___ SOURCE INFORMATION ___
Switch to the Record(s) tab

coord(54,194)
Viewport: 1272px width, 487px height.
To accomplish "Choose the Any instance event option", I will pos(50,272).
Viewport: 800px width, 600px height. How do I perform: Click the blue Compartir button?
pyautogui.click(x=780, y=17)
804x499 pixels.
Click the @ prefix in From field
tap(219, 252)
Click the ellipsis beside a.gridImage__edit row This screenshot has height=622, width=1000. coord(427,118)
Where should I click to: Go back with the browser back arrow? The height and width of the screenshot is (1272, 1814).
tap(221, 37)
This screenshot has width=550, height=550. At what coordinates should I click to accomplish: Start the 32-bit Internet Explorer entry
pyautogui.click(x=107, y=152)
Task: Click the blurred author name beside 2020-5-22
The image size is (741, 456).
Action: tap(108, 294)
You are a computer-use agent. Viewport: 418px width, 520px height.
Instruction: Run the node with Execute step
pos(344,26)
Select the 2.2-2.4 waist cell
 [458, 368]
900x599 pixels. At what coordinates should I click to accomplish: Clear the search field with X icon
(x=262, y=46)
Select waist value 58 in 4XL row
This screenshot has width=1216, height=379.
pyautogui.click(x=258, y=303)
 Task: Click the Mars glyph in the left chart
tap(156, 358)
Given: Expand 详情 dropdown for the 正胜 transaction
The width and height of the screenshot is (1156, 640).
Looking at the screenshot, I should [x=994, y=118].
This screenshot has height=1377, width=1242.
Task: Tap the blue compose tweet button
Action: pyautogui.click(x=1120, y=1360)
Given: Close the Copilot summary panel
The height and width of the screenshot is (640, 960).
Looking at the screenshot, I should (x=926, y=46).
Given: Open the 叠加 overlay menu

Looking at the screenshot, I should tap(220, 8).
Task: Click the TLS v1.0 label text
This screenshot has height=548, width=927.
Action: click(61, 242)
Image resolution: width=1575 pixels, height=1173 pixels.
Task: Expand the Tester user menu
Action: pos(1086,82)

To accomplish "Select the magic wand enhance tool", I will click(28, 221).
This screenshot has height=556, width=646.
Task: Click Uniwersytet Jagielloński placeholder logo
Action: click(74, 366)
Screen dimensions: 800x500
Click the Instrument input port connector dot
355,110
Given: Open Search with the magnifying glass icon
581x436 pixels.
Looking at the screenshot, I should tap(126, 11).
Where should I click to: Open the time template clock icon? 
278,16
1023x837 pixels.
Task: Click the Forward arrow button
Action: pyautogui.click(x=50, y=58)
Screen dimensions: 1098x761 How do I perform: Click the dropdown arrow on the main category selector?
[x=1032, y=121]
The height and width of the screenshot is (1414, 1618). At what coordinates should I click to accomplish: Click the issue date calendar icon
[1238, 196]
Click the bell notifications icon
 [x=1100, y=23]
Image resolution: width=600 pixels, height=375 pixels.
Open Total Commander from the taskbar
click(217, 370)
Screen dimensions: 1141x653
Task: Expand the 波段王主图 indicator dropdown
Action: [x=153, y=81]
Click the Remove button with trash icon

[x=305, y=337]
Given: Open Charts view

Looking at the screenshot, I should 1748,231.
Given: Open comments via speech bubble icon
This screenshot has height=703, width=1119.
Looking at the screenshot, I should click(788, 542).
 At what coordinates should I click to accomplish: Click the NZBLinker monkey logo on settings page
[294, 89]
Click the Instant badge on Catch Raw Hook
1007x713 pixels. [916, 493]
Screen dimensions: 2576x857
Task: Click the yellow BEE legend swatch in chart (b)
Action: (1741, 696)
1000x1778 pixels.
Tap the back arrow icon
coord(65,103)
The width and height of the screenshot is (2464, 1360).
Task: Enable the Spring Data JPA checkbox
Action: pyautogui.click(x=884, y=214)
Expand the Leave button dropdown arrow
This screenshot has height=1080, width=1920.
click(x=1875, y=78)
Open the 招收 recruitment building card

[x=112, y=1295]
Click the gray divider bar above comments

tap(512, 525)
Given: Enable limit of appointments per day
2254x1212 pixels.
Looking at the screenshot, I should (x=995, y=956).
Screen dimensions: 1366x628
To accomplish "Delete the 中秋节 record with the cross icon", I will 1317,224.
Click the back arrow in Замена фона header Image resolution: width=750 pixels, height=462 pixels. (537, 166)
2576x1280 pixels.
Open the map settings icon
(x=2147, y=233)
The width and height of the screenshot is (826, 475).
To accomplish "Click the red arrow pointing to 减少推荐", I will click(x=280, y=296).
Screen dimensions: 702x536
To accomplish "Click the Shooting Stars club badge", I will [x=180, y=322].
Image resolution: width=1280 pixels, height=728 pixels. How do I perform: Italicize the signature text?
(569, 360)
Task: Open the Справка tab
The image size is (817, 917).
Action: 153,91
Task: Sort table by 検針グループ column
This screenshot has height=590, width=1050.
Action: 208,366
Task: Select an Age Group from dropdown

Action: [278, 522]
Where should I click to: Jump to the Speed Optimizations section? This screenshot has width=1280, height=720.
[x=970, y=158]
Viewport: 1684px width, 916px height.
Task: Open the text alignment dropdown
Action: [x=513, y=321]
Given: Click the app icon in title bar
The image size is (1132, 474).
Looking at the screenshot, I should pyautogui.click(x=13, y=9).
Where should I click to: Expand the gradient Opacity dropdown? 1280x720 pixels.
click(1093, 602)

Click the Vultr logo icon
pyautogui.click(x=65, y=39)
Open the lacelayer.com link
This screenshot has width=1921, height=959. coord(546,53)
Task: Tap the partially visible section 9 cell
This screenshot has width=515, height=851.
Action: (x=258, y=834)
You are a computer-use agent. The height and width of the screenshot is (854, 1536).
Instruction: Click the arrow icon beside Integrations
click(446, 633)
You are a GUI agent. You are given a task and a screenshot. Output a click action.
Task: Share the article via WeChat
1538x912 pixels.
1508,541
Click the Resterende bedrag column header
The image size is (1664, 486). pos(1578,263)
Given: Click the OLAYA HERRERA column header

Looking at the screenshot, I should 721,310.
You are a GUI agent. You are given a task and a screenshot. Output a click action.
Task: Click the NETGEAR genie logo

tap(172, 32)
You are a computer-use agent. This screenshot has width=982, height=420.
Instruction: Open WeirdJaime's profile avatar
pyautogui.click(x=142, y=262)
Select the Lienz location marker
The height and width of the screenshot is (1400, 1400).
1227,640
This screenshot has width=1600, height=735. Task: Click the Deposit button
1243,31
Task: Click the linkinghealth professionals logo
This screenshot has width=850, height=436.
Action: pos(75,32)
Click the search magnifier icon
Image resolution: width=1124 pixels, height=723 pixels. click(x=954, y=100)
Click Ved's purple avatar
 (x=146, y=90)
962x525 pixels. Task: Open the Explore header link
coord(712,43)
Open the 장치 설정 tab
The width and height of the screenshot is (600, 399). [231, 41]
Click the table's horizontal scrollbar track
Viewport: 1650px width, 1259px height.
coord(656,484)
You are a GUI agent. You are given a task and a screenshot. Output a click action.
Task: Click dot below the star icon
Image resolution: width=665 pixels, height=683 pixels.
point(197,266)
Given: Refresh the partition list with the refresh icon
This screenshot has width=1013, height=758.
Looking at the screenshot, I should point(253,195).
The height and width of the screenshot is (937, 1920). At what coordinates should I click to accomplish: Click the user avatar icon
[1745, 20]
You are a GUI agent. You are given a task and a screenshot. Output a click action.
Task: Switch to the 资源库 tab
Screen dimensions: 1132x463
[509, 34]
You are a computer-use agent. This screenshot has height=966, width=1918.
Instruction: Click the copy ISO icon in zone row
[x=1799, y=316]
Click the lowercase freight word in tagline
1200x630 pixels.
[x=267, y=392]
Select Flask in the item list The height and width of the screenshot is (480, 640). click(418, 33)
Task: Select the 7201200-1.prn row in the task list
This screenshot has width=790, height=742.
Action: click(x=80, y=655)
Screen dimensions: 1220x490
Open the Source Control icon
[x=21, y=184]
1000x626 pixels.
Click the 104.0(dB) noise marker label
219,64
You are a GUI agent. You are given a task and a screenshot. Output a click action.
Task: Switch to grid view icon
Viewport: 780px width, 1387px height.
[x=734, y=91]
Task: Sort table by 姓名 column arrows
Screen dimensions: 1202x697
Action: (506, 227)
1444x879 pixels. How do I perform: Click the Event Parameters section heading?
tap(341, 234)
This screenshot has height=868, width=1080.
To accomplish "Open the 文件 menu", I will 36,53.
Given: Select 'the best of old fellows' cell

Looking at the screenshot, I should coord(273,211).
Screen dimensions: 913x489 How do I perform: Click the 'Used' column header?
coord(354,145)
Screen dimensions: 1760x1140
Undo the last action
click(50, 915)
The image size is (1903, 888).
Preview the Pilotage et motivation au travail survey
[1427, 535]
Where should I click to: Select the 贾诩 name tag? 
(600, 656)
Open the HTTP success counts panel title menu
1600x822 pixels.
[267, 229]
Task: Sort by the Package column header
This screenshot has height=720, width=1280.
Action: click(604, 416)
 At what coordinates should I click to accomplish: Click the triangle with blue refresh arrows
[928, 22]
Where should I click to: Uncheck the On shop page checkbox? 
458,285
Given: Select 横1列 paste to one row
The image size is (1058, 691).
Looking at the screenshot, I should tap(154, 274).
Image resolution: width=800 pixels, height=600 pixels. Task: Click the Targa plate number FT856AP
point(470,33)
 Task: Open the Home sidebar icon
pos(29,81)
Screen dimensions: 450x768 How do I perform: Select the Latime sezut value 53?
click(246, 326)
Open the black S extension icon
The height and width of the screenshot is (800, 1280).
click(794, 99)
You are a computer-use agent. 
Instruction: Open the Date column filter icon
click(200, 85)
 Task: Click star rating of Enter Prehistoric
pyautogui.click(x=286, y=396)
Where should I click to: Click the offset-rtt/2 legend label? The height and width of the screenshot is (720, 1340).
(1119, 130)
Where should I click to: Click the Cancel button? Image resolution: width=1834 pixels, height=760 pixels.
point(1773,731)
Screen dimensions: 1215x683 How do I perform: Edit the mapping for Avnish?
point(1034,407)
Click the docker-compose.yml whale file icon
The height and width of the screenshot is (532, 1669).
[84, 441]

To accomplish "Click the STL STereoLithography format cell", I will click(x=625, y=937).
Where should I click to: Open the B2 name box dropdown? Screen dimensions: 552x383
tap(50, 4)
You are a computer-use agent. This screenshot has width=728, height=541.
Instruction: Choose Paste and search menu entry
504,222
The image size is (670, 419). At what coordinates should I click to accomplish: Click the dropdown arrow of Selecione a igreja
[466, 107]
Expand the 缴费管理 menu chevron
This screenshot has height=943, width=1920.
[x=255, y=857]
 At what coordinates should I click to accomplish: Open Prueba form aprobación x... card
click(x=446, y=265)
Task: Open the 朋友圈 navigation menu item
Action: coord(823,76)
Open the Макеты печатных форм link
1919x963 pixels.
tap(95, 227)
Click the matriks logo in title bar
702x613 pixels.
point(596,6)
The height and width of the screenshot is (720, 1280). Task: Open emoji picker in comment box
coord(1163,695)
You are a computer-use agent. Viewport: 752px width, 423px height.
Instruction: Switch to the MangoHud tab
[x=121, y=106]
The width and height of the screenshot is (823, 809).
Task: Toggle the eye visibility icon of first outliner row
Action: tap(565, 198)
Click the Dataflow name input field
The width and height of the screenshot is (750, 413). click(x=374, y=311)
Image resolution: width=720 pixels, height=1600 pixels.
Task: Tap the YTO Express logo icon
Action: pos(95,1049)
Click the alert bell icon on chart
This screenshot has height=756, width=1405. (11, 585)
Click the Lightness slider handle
___
**TO DO:** Within the data above, the lines from the one with "At what coordinates should I click to accomplish: Open" to the one with "You are a computer-use agent. Viewport: 752px" must be repeated exactly; no other line belongs in the answer.

**THE ANSWER:**
 At what coordinates should I click to accomplish: Open Prueba form aprobación x... card
click(x=446, y=265)
Task: Open the 朋友圈 navigation menu item
Action: coord(823,76)
Open the Макеты печатных форм link
1919x963 pixels.
tap(95, 227)
Click the matriks logo in title bar
702x613 pixels.
point(596,6)
The height and width of the screenshot is (720, 1280). Task: Open emoji picker in comment box
coord(1163,695)
You are a computer-use agent. Viewport: 752px width, 423px height.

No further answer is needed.